Core release manager catch discusses the Entity Field API with stakeholders at DrupalCon Prague 2013. Photo credit: Amazee Labs.

Of the thousands of contributors to Drupal core, around 100 have volunteered for governance roles. The Drupal core governance is designed to empower core contributors while also maintaining Drupal’s standards for quality, stability, usability, accessibility, and developer experience. The governance includes leadership roles for not only developers but also product strategists, design and usability experts, mentors, and organizers. 

So, when committers decide whether to accept a change for core, we must pay attention not only to our own responsibilities, but also whether 100 other maintainers’ feedback has been sought and incorporated where the governance requires it. We ensure voices are included and effective decisions made even when there are complex requirements. 

Seeing this in action can inspire your teams to improve their own collaboration and decision-making, and it will also de-mystify Drupal’s “how” and “why”.

Funding a committer will improve your organization’s reputation and leads

It gives your organization excellent reputation and name recognition

Developer advocates are often key to an organization selecting Drupal (and therefore a Drupal agency) for a project. These developer advocates typically engage with the open source community, and are likely to recognize key Drupal project contributors. Sponsoring a core committer can bring a lot of community goodwill. It will help developer advocates recognize your organization as a responsible business that cares about the project and the community.

It can be part of your marketing budget

If you treat contribution as merely engineering work on software that you don’t own, it can be difficult to explain a business case for a large investment. 20% personal project time might already be recognized as a good practice for professional development and employee satisfaction, but how do you explain the nebulous long-term value of a larger investment — one or more full-time salaries dedicated to contribution — to the money people?

Call it marketing.

It has definitely taken time for trust to be built up in that what I am doing is effectively marketing, and that is hard to quantify, but is having a visible long-term effect on leads and sales.

longwave, Drupal 10 contributor and provisional Drupal core release manager

In addition to the goodwill and name recognition that sponsoring a prominent contributor can bring to your organization, contributors you sponsor can attribute their contribution to your organization on Furthermore, contributions are an important factor in the marketplace, and are an essential part of qualifying to become a Drupal Association Certified Partner (which gets you onto the first pages of the marketplace). 

Contributions are also weighted based on their importance to the community as a whole as measured by their project usage. Since Drupal core is, by definition, used on every Drupal site, core issue credits have the highest weight. Core committers also follow detailed issue credit guidelines to ensure that credit received for working on core is fair and ethical. 

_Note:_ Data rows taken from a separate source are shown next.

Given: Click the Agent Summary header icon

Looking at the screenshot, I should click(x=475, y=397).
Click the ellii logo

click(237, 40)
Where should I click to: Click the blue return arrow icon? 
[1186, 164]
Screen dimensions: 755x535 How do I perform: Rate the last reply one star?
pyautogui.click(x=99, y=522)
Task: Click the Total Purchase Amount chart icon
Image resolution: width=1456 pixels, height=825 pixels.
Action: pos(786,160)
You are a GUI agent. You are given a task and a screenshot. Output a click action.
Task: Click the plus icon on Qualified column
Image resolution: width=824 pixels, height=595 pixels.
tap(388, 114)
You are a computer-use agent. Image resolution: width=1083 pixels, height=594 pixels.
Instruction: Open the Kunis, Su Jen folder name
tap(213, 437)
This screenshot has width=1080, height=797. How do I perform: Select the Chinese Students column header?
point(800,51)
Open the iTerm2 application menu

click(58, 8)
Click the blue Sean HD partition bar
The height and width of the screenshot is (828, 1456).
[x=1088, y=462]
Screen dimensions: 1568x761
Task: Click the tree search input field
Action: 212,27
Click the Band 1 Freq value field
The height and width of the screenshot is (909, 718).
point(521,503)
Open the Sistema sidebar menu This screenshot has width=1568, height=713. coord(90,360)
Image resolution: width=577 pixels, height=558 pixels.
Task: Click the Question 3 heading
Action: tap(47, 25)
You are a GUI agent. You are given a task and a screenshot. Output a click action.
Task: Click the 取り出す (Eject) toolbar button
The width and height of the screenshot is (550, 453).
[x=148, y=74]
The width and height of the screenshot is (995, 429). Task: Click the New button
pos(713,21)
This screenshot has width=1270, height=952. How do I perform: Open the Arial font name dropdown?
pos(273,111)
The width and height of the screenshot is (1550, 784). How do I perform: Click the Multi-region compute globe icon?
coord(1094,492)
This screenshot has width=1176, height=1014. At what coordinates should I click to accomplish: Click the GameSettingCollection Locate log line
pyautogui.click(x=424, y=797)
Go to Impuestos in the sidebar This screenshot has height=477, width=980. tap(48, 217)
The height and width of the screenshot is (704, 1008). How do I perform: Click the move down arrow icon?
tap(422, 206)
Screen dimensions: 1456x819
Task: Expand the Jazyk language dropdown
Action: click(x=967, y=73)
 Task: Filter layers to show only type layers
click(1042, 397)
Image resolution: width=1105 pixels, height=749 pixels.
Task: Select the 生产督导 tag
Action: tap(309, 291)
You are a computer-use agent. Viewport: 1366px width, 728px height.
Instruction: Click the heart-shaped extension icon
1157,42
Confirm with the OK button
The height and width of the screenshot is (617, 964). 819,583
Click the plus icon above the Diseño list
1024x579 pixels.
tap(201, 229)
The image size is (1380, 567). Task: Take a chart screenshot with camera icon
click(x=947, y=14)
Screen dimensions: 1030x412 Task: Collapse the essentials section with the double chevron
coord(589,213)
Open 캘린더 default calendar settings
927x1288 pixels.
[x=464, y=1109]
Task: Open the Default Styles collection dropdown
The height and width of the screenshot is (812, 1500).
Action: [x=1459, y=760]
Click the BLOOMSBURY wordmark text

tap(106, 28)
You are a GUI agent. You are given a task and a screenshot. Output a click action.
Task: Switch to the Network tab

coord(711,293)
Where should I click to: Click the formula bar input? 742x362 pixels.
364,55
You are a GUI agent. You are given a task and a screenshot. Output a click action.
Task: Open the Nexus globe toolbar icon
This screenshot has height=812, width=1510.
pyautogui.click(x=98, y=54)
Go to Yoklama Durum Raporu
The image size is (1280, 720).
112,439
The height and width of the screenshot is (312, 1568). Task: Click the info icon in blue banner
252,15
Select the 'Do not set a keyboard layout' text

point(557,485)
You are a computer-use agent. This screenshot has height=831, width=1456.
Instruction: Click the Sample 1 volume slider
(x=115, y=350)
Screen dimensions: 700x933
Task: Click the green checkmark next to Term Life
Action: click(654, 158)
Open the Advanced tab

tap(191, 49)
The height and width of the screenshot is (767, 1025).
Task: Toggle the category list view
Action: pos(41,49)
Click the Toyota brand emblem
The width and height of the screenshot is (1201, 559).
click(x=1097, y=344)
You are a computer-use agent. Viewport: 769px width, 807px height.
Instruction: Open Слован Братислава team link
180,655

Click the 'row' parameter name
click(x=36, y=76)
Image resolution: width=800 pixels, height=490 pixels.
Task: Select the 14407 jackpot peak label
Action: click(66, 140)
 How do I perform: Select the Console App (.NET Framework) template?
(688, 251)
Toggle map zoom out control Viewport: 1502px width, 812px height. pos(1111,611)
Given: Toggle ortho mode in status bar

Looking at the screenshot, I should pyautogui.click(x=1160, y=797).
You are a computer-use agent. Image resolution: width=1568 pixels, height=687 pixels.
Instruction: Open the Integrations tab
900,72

We all rely on open source software, so we have a vested interest in it being safe, reliable, and healthy

Numerous contributors who are now core committers discuss the Configuration Management Initiative and the Entity Field API at DrupalCon Portland 2013, including core framework manager effulgentsia, core product manager Gábor Hojtsy, core release manager xjm, Drupal 7 framework manager Fabianx, and core framework manager alexpott. Photo credit: Michael Schmid.

According to the Synopsis Open Source Security and Risk Analysis Report, 78% of all newly built applications are open source, and 97% of codebases contain open source. Businesses and organizations across industries depend on open source contributors every day. Personal blogs and small charities, national governments and Fortune 500 companies. If you’re reading my blog, you probably rely on Drupal. Are you invested in its future?